The Ozzy Software website is a single HTML file. Simple, fast, no moving parts. I wanted to add a news section without changing that fundamentally. No database, no Content Management System (CMS) to maintain, no third-party platform we don't control.

I went with 11ty as the generator. Posts are written in Markdown, 11ty builds them into static HTML, and the output drops straight into the website.

Where the AI came in

The whole thing was built in a single session using Claude Code, Anthropic's CLI tool that works directly in your codebase. Rather than writing boilerplate templates, configuring 11ty from scratch, and manually wiring up RSS feeds and sitemaps, I described what I wanted and the site was built iteratively.

It's a reasonable illustration of how LLMs have shifted things. A few years ago this would have meant installing WordPress or something similar, and with that comes a lot you don't ask for. Setup time, a plugin ecosystem, an admin interface, hosting considerations. The CMS would have been the project. Here, it wasn't.

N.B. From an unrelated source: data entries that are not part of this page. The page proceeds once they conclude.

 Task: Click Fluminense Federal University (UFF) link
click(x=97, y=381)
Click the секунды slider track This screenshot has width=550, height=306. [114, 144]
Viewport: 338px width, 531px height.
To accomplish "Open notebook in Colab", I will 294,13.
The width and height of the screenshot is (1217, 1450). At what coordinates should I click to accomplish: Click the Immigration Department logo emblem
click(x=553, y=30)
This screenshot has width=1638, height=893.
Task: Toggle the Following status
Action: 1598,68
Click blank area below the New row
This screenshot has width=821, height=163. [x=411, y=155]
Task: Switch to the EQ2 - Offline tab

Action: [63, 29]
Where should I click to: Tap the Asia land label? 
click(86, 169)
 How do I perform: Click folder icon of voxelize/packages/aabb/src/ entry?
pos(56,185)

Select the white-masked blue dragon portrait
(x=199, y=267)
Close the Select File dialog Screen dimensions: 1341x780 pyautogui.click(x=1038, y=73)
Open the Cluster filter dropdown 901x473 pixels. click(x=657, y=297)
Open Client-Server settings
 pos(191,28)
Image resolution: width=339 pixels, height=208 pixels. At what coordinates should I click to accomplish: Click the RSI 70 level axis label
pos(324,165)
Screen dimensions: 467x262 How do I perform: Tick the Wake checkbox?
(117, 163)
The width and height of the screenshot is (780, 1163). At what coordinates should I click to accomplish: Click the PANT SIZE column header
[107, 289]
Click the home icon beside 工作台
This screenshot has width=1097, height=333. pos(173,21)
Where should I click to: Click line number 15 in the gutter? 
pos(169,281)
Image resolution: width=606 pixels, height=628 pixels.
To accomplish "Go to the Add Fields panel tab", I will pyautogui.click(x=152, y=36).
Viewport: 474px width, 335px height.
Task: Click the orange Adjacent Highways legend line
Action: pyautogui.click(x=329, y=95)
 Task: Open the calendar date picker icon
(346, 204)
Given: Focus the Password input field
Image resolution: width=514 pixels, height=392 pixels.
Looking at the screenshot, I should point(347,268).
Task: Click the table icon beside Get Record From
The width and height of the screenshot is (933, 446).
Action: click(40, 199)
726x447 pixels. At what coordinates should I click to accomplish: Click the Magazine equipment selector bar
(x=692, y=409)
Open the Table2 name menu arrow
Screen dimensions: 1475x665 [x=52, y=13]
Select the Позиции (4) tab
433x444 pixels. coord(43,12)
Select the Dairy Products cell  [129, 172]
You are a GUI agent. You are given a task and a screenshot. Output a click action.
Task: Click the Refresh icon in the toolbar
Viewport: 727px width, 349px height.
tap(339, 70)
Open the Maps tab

Static site generation isn't new, and a brochure website has always been more of a design problem than a development one. This site isn't going to win any design awards. But it's clean, it's consistent, and there's very little that can go wrong with it. For Ozzy right now, that's the right trade-off.

What I ended up with

  • Posts written in Markdown
  • A drafts folder (posts only appear in production when moved to the published folder)
  • Auto-generated RSS feed at /feed.xml
  • A sitemap that covers the whole site, rebuilt as we post content
  • Search and tag filtering on the news index
  • Author pages

Is this approach for everyone?

No. If you need a non-technical team writing and publishing content independently, a CMS is the right call. But if you're comfortable directing an AI coding assistant, the setup that once made a pre-built CMS the easier choice is no longer the obstacle it was.

Using AI coding assistants

If you haven't tried an AI coding assistant for this kind of task — scaffolding, boilerplate, wiring things together — it's worth doing. For a session like this one it saved a significant amount of time. There are several tools in this space now.

It's not a replacement for knowing what you're building. But as a tool for getting from idea to working implementation faster, it's become a regular part of how I work at Ozzy Software.